A Western city, Denver’s fortunes were not built on agriculture, like many cities in the Midwest, rather, its economy is rooted in minerals, mining, timber, gold, uranium, and everything coming out of the mountains. As a result, the most prolific period of downtown building was in the 1970s and the 1980s, during the oil boom. We have high-rises all over downtown from that period.

International Modernism came to Denver then. Skidmore, Owings & Merrill designed several buildings during the boom—there was even an SOM Denver office. The tallest, biggest, and most expensive buildings in Colorado were constructed during this period, including the Wells Fargo Center by Philip Johnson, and a number of Kohn Pedersen Fox buildings. It ended with the oil crash of the mid-1980s, and we’ve never returned to that level opulence and ambition in architecture.

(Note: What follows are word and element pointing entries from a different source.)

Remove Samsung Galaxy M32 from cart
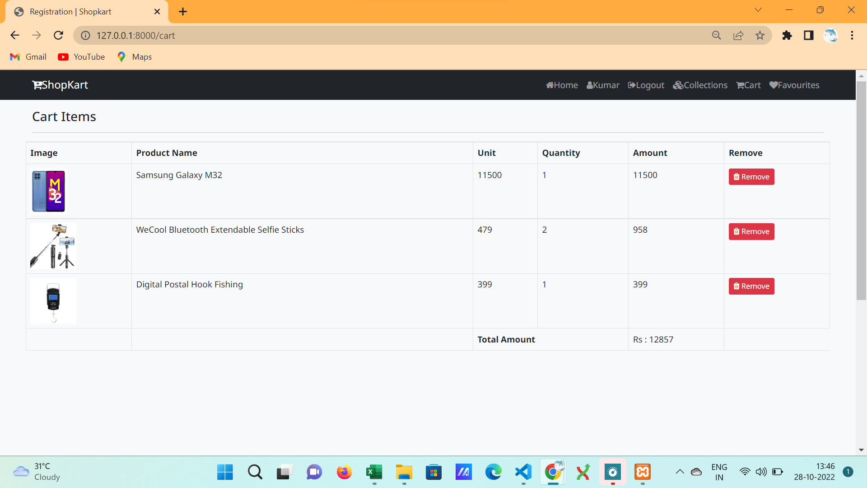point(751,177)
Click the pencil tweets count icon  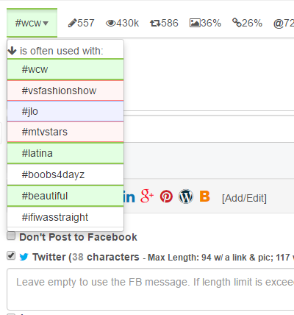click(72, 23)
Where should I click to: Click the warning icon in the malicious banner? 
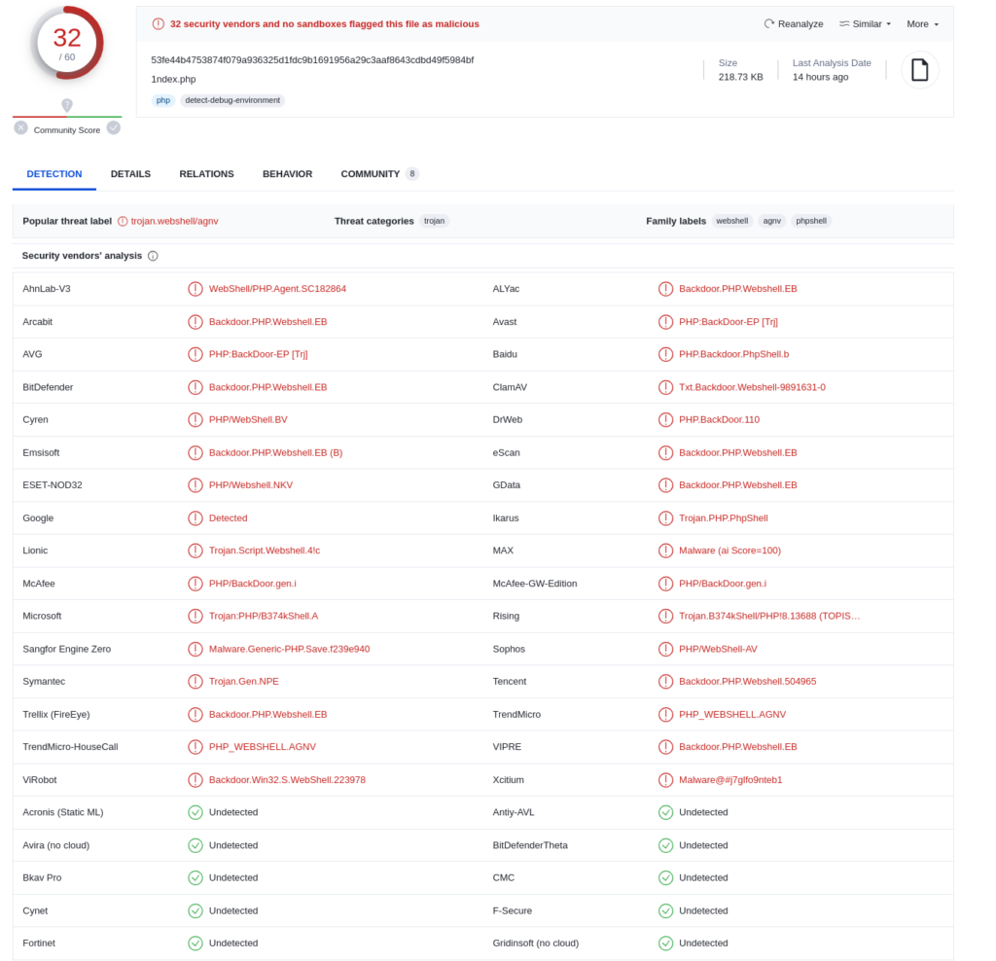point(159,24)
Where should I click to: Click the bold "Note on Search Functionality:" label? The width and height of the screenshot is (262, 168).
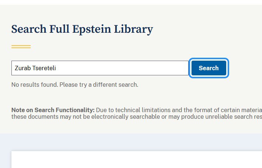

The Denver Botanic Gardens, east of Downtown, is a Usonian-style complex. The oldest parts, built in the 1960s, were designed by Victor Hornbein, a local follower of Frank Lloyd Wright. The concrete and plexiglass conservatories look like a futurist vision from the past. In fact, they appear in Sleeper, the 1973 Woody Allen movie about time travel and space. In recent years, the conservatories have been substantially expanded by architect David Tryba.

Arapahoe Acres, a neighborhood south of Downtown, is worth seeing. The mid-century Modern houses were all built in the 1950s and early 1960s. It’s the first post-war Modernist development that was ever listed on the National Register of Historic Places. The neighborhood was planned by a European émigré architect named Eugene Sternberg, along with a designer-developer named Edward Hawkins. More than 100 architect-designed houses, all quite different, in a beautiful site plan. It’s gotten some national attention.

Best Mix of New and Old Architecture

Civic Center, where the State Capitol and the City and County building are located, has a density of important public buildings, ranging in style from Neoclassical to Postmodern

Best Excursions:

West of Downtown, the Red Rocks Amphitheatre is one of the most famous outdoor amphitheaters in the country. Nestled in natural rock formations of red sandstone, it is a Civilian Conservation Core (CCC) project designed by architect Burnham Hoyt. It’s really beautiful. It’s so subtle that it looks natural at first glance.

West of Denver, on I-70 in Genesee, is the Sculptured House (1963) by Charles Deaton. It’s nicknamed the “Sleeper” House because it appears in the above mentioned Woody Allen film. It looks like a flying saucer floating above the pine trees. It’s an amazing house. It’s on the National Register of Historic Places, and it got worldwide publicity when it was first built.